[Screenshot grounding data]
◆ ◆ ◆ ◆

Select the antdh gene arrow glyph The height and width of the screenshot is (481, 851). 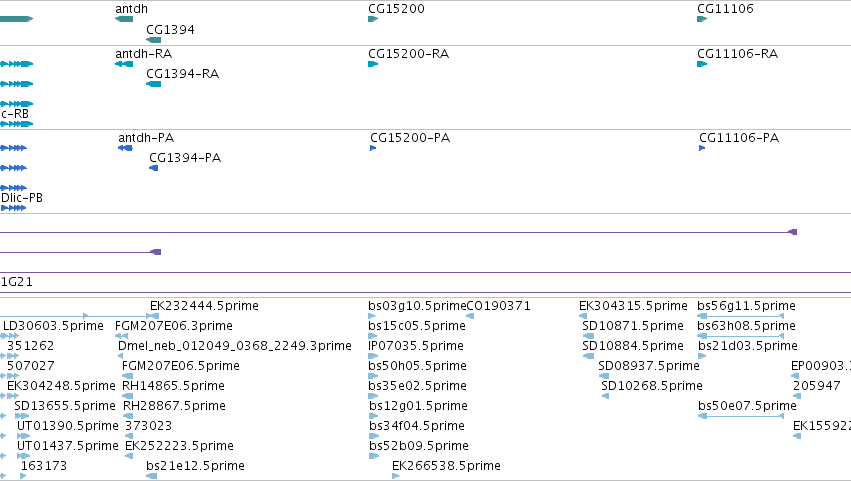point(124,19)
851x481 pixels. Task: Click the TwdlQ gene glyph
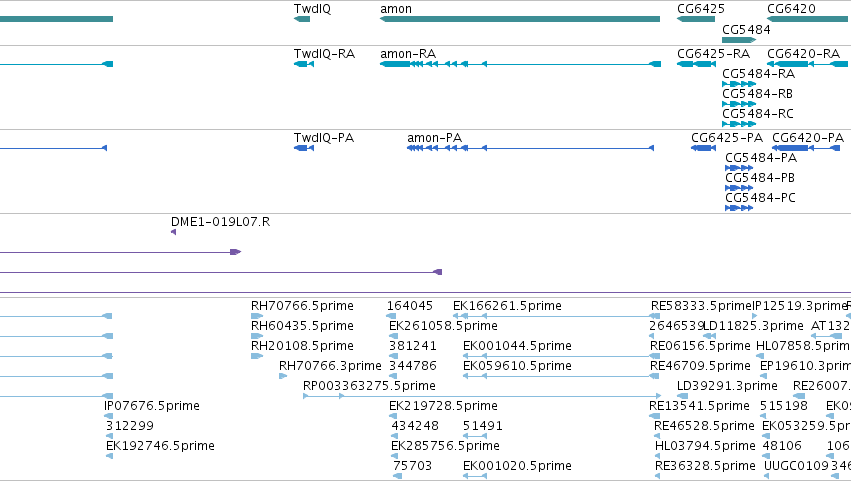click(302, 19)
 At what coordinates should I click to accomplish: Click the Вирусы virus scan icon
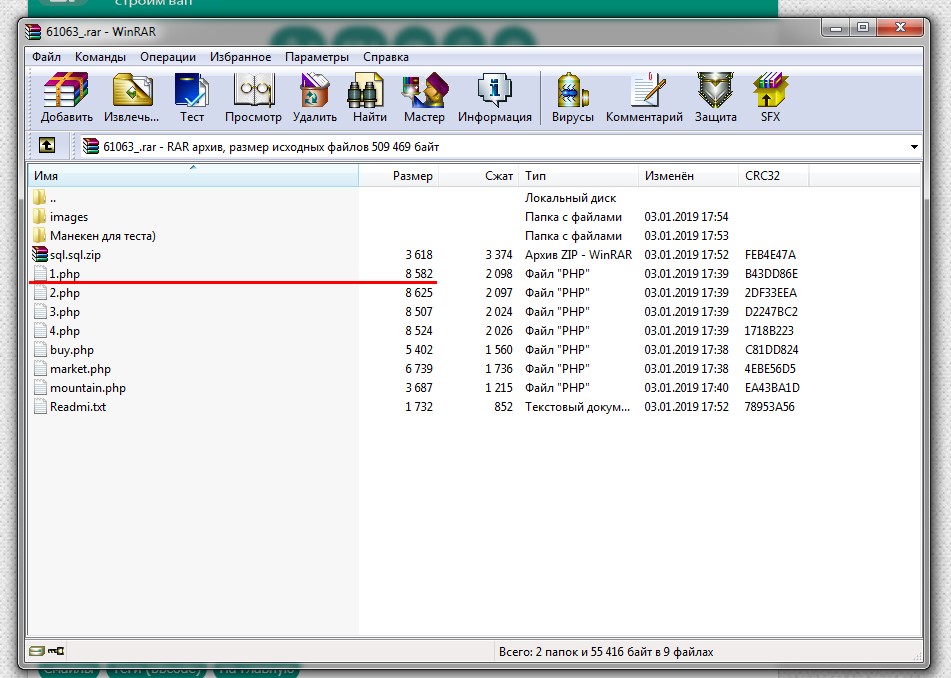(x=573, y=98)
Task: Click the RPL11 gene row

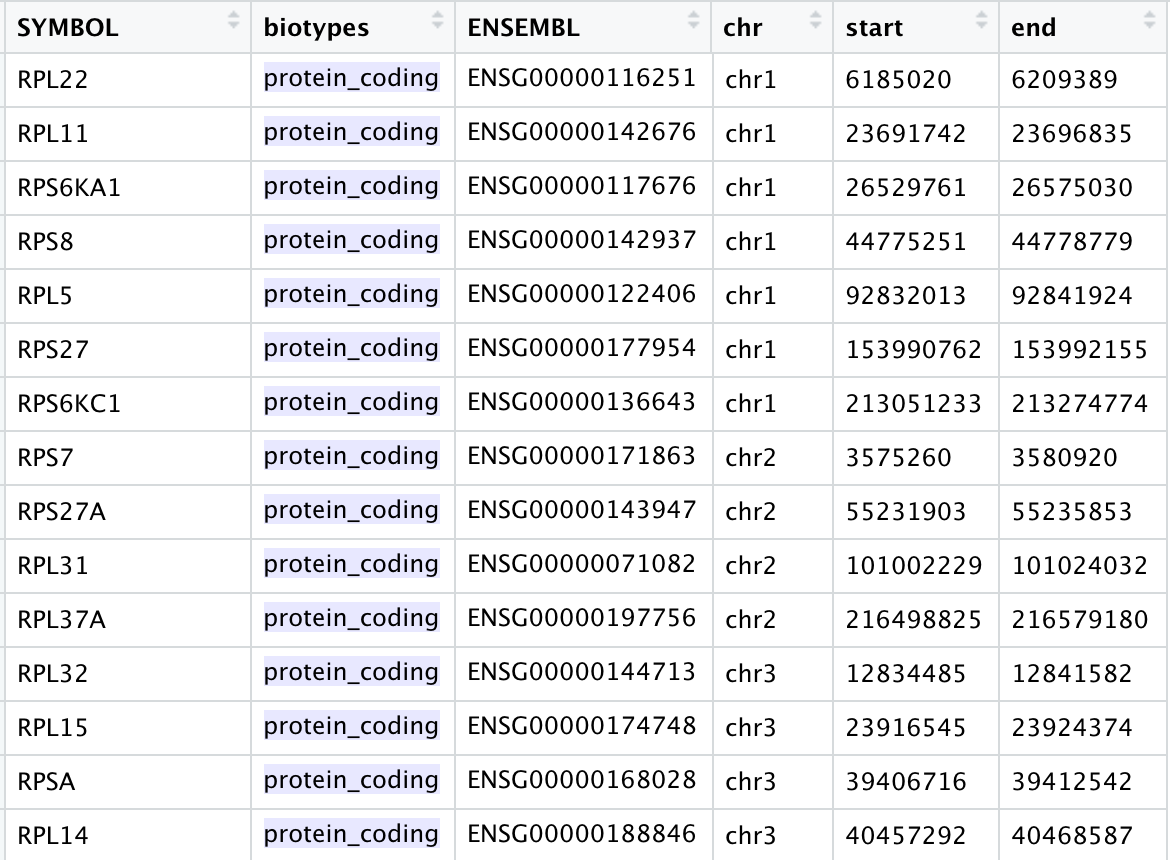Action: [x=53, y=134]
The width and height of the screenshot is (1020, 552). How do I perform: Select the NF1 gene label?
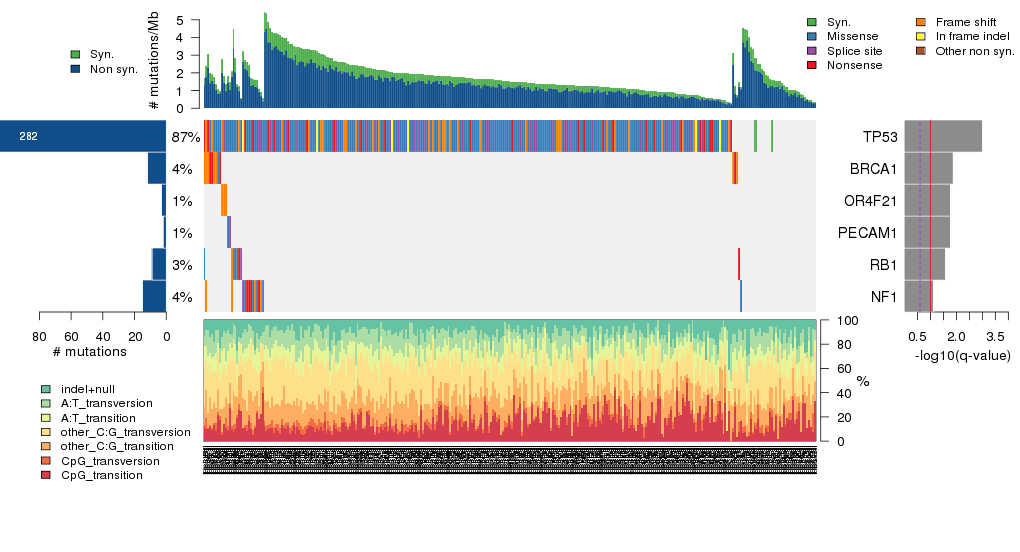click(x=883, y=297)
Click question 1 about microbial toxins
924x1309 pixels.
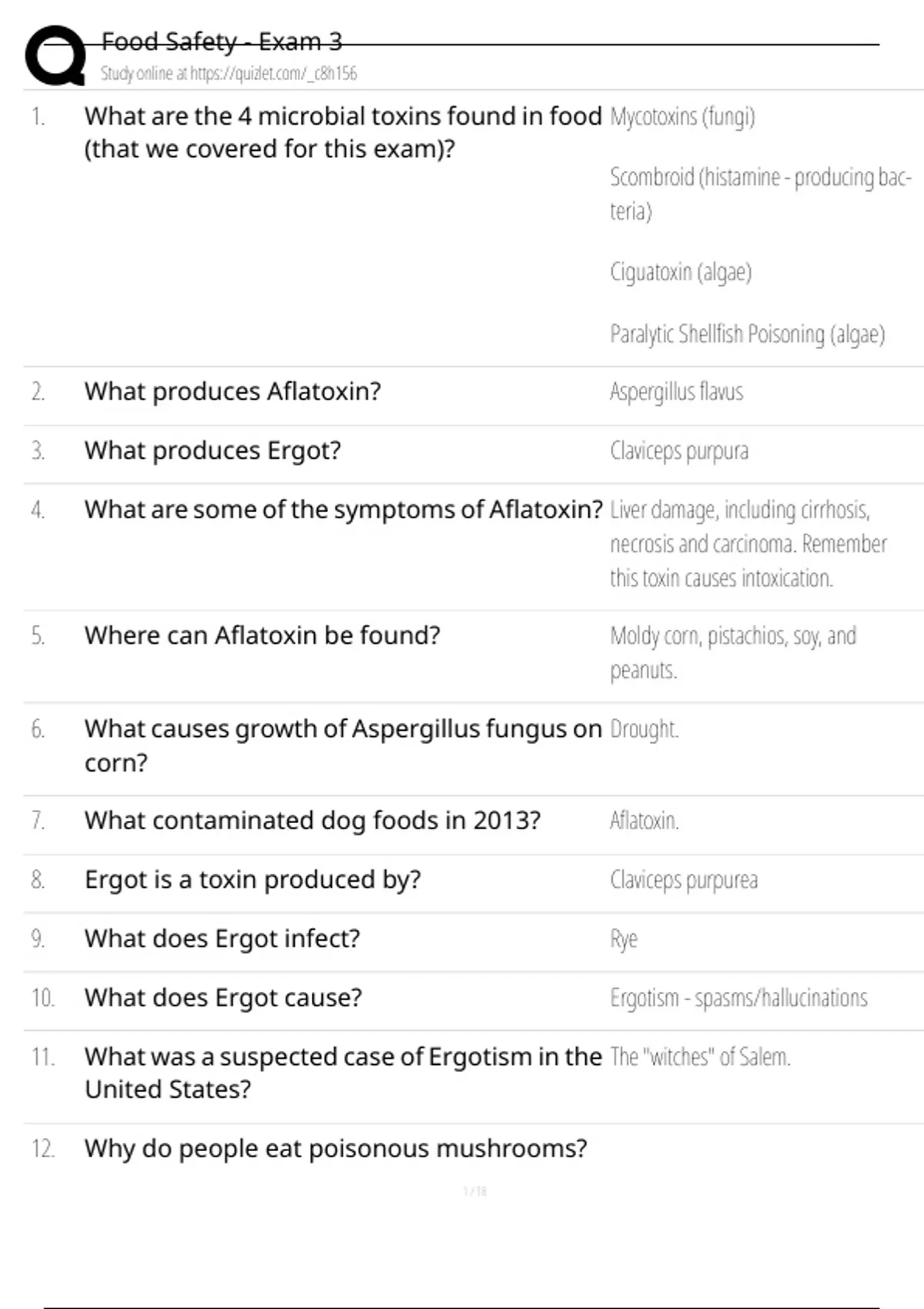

◆ ◆ ◆ ◆

◆ **Work item**
Could you repeat exactly the lines from the one containing "Task: Click the RPL11 gene row" through the last line of the records, both included, without the pictures?

◆ **Answer space**
Task: Click the RPL11 gene row

Action: [x=53, y=134]
The width and height of the screenshot is (1020, 552). How do I perform: Select the NF1 gene label?
click(x=883, y=297)
Click question 1 about microbial toxins
924x1309 pixels.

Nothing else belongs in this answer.